Reaction mechanisms are a fundamental part of organic chemistry. Each mechanism needs to be learned so that it can be re-written from scratch. This is quite a task and will take a lot of practice with blank sheets of paper. Use the revision cards and the videos to help understand what is happening.

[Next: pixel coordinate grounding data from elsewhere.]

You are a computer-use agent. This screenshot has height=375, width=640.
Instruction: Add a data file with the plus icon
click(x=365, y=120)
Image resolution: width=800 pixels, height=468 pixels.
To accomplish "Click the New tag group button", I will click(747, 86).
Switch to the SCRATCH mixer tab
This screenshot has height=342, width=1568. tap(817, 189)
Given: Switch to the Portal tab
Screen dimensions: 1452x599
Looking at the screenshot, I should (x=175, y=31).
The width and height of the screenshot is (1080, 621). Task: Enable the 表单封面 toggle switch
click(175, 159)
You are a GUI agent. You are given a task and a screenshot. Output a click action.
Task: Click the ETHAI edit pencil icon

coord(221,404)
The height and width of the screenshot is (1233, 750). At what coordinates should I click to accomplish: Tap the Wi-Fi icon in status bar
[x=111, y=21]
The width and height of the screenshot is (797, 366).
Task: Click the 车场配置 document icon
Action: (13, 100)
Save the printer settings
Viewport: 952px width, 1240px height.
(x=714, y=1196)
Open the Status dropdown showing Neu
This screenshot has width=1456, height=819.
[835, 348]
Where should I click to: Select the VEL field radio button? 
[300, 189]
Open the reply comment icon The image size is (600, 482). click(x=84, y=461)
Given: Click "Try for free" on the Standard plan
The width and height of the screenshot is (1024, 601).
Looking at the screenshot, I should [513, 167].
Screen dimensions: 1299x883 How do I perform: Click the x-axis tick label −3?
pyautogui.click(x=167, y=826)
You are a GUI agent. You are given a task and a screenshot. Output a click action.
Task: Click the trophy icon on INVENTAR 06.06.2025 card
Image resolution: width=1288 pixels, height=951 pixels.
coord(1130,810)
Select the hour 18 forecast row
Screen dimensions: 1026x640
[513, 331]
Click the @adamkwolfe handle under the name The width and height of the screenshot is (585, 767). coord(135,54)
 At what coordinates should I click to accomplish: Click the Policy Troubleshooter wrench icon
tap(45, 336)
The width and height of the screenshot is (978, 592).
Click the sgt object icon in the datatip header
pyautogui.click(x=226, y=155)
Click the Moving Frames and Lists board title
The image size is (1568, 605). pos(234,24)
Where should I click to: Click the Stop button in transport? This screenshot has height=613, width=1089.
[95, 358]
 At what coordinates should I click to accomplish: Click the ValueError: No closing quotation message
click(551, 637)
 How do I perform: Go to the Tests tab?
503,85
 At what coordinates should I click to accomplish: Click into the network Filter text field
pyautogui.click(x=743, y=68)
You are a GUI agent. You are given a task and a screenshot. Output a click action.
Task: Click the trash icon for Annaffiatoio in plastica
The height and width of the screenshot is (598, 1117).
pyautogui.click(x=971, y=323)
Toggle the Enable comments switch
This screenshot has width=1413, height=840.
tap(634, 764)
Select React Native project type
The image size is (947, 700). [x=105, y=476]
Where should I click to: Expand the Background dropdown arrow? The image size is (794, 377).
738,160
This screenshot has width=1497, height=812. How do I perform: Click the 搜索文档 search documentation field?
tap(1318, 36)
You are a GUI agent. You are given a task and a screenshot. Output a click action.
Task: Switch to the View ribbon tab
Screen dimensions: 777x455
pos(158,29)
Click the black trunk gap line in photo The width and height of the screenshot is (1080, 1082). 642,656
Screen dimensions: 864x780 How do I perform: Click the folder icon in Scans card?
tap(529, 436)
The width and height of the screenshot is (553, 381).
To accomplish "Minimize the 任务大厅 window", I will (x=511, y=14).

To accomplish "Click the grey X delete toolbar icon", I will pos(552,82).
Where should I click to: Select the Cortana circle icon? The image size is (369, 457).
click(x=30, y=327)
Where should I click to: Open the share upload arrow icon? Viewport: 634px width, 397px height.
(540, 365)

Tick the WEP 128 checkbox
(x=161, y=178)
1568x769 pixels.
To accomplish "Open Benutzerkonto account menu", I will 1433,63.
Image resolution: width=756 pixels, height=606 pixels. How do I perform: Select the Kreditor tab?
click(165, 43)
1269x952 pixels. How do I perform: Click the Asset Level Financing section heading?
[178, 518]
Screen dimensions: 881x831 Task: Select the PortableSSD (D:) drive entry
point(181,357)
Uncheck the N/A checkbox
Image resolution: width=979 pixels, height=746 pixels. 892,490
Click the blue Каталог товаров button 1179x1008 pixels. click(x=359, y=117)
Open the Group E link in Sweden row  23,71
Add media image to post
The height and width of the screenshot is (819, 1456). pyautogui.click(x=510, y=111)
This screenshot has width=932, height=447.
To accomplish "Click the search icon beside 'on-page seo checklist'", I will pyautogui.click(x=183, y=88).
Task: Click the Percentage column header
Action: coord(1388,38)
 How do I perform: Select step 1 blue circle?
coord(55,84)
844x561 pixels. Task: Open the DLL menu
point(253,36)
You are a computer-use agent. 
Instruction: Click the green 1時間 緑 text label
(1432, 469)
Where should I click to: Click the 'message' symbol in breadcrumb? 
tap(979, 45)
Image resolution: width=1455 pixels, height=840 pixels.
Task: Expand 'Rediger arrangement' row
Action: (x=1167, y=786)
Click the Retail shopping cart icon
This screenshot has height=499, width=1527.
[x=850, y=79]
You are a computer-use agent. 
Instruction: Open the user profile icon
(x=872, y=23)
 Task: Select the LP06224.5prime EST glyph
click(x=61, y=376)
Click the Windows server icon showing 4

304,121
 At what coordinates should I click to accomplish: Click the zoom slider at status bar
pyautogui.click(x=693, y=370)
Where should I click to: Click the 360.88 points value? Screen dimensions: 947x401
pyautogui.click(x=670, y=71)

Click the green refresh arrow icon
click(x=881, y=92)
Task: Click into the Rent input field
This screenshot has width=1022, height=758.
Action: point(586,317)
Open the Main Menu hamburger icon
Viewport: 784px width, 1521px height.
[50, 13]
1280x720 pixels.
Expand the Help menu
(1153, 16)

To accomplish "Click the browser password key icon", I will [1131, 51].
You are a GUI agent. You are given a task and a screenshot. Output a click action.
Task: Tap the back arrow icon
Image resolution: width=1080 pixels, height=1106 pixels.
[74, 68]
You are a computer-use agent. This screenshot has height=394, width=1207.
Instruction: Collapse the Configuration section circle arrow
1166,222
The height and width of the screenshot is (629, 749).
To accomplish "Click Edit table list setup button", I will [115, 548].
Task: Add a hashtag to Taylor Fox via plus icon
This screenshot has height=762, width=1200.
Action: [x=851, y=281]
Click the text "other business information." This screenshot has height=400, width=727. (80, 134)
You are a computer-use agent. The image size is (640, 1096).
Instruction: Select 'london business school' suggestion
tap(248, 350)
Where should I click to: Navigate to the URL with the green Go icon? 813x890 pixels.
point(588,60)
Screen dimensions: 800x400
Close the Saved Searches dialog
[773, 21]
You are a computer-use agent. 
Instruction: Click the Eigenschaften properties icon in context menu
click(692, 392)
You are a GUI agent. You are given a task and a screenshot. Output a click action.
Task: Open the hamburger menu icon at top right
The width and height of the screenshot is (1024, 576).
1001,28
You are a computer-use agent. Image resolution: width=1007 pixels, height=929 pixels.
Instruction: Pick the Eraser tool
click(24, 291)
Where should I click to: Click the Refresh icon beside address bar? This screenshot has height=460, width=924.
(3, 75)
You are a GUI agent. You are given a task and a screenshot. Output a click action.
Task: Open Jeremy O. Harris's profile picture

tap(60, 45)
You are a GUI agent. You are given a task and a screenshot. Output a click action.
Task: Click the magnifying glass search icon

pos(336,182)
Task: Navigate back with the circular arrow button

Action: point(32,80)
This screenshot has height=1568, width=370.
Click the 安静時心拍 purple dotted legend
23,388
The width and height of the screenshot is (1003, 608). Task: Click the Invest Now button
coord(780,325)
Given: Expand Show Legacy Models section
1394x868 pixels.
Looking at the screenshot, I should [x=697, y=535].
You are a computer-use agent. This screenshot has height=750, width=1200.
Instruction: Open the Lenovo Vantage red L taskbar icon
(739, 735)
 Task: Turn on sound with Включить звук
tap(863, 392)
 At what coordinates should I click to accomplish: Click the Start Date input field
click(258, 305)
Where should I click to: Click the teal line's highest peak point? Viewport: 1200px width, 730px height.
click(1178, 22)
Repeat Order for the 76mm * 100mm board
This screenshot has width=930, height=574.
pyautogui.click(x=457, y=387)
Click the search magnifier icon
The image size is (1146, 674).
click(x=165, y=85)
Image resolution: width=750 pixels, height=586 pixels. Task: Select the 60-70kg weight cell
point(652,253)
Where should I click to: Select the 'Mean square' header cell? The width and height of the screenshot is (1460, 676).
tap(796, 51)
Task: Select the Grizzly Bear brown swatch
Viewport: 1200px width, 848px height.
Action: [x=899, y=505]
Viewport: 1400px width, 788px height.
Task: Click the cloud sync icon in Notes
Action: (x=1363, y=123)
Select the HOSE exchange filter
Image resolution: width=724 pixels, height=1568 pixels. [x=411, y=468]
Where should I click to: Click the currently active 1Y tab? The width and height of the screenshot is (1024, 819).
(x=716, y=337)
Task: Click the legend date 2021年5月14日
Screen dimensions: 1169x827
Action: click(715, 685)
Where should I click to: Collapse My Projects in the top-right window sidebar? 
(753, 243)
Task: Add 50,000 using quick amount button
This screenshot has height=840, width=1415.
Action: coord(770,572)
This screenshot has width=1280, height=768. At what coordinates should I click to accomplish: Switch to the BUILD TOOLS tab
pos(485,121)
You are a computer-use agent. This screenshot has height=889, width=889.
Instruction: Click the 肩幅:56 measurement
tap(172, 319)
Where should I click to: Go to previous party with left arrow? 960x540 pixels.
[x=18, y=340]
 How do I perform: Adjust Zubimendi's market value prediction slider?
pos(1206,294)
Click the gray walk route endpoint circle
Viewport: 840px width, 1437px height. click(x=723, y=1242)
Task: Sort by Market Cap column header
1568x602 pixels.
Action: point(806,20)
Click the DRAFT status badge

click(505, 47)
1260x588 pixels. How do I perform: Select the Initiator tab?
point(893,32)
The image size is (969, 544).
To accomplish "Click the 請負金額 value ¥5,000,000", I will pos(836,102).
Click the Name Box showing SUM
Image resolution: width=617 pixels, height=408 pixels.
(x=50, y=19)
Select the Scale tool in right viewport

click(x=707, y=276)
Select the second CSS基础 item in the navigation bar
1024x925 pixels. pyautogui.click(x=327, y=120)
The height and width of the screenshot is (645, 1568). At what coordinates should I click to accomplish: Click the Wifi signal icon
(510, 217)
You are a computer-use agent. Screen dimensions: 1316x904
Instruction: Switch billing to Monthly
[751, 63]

Ensure a thorough grasp of the core parts of the organic chemistry: Fundamentals of organic chemistry and Functional group chemistry before beginning revision here.
Ensure you are confident using the terms below and learn the asterisked* definitions
Curly double-headed arrow, Nucleophile*, Electrophile*, Carbocation, Asymmetric alkene, Positive inductive effect*, Transition state, Intermediate, Polar protic solvents, Polar aprotic solvents
Which of the following statements about organic mechanisms is/are correct?
1: A double-headed curly arrow represents the movement of a pair of electrons
2: A double-headed curly arrow can be used to show heterolytic fission
3: A double-headed curly arrow can be used to show homolytic fission
Organic mechanisms show the steps of a reaction. Curly arrows are used to show the movement of a pair of electrons as bonds break and are formed.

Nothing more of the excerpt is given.